I agree. I think that there's a lot of money wrapped up in the coverage, promotion, and operation of the sport. It's a very scary thing for any sponsor, broadcaster, or owner to think of 1994 and the damage that came from the last work stoppage. That's not even considering the "small" people that get hurt most in the mix....vendors, ticket window people, local bars, etc.....
ESPN and others like them must be in a total panic. I guarantee they've called a series of emergency meetings in the wake of the Palmeiro revelations, and the topic of spin is high on their list of priorities. If fans become disillusioned and other players get busted, the whole thing could start to collapse on itself.
I think it's like a stock market panic. The president and his chief financial advisors get together spin the story and alleviate the swelling panic in the streets. ESPN is trying to quiet the storm, but we'll have to wait and see what happens to other players in the near future.
Baseball gets more teeth to toughen their steroid policy now, and the union may just have to give in for the sake of their own survival. You'll see the pace quicken on a tougher policy, but I'm guessing that real strict testing will start in earnest after this year. The rest of this year is a grace period for people like Palmeiro to get off the juice, and then next year it's curtains.
You're joking, right? ESPN and other news agencies win either way--reporting the HRs and then wagging their fingers at the steroid users. And frankly, if MLB did collapse because of disillusioned fans, ESPN would go on covering the myriad of other sports that would take its place. A little perspective, please...
I think ESPN eats this stuff up- it gives them yet another topic for their talking (air)heads to get on their high horses about, while secure in the knowledge that Average Joe fan has been found to not really care about the whole steroid issue. These are the people that MLB and ESPN make their money off of- the suburban dads who make too much money and compensate for not spending enough time with their kids by buying them every new Sunday/Alternate/Batting Practice jersey, cap, and tee shirt that hits the shelves...
I'm not saying Palmeiro shouldn't be responsible for what he puts in his body, particularly given his testimony to Congress - I'm just saying that he could have been responsible, and still been screwed over . . .
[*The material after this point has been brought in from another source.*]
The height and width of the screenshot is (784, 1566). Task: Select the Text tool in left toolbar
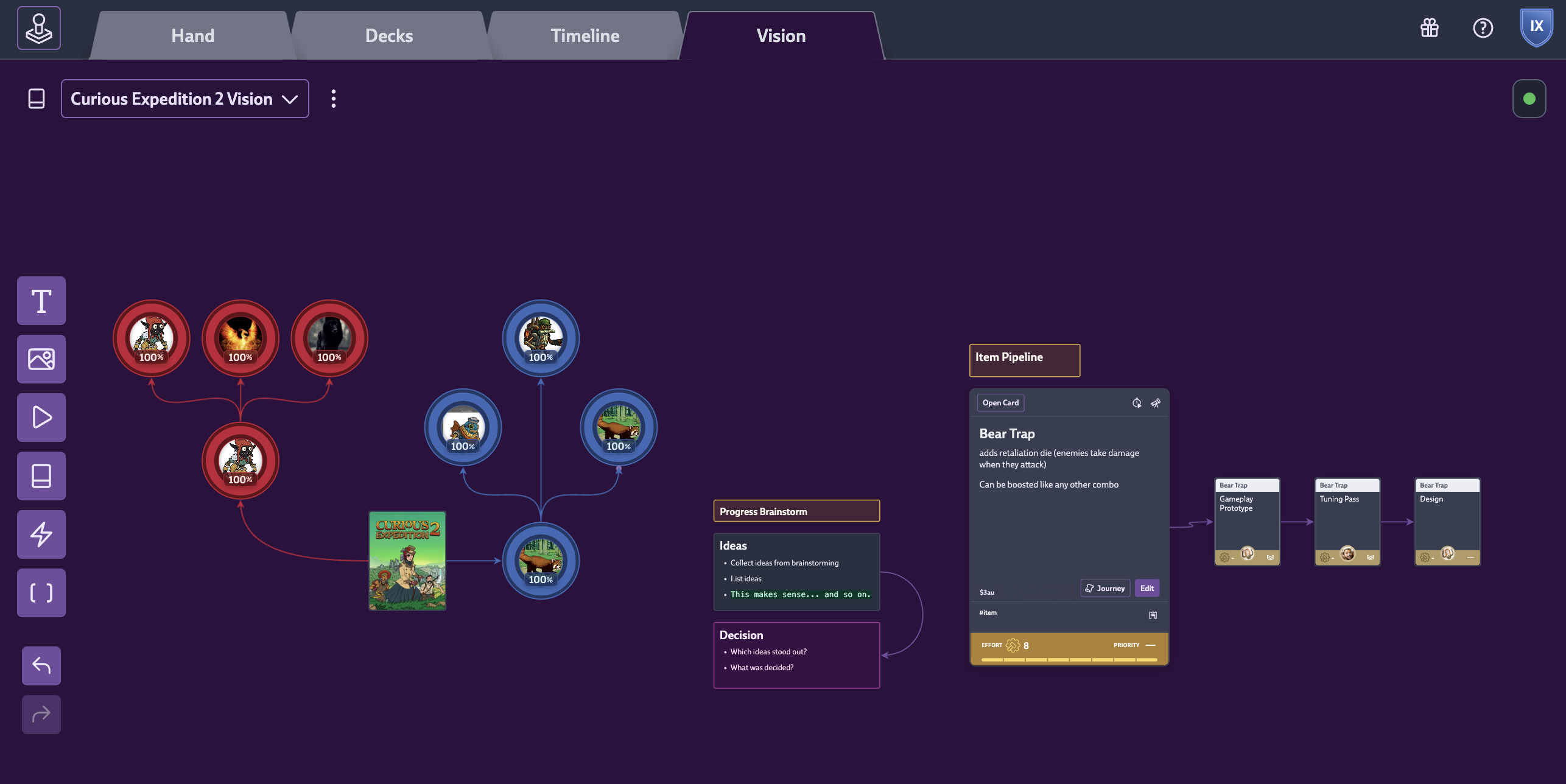[41, 301]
Moral issues aside, the supplements industry is almost 100% unregulated. Supplement manufacturers don't have to do anything they don't want to do, more or less, and often change comes only when a tragedy strikes (remember Steve Belcher and ephedra?).
The arbitrator was apparently impressed with Palmeiro's testimony - but said that he still didn't meet "the high burden of proof" placed on a player in his situation, and thus under the terms of the program, the arbitrator HAD to suspend him. Am I the only one who thinks "sympathetic judge who's hands were tied by the rules" when I hear that?
And as for Palmeiro hiding behind the confidentiality portions of the testing program - he might have no choice! The penalties for violating confidentiality may be so severe that it isn't worth him doing so, even to protect or save his own skin.
There aren't enough facts available here to completely judge the situation. I'm inclined to give Palmeiro the benefit of the doubt - because that's how we do things in the USA. The entire foundation of our system of justice is "innocent until proven guilty" and when we toss that out the window, we've lost something that's vital to our character and integrity. Unfortunately, we seem to toss it aside all too often in these troubled times.
Shaun, people have been ganged up on and subject to the rumour mill and "presumed guilty" and maliciously smeared for long, long before these "troubled times." Actually, it was, in many respects, much worse in the past than now. The public has always been a pack of dogs and times have always been "troubled."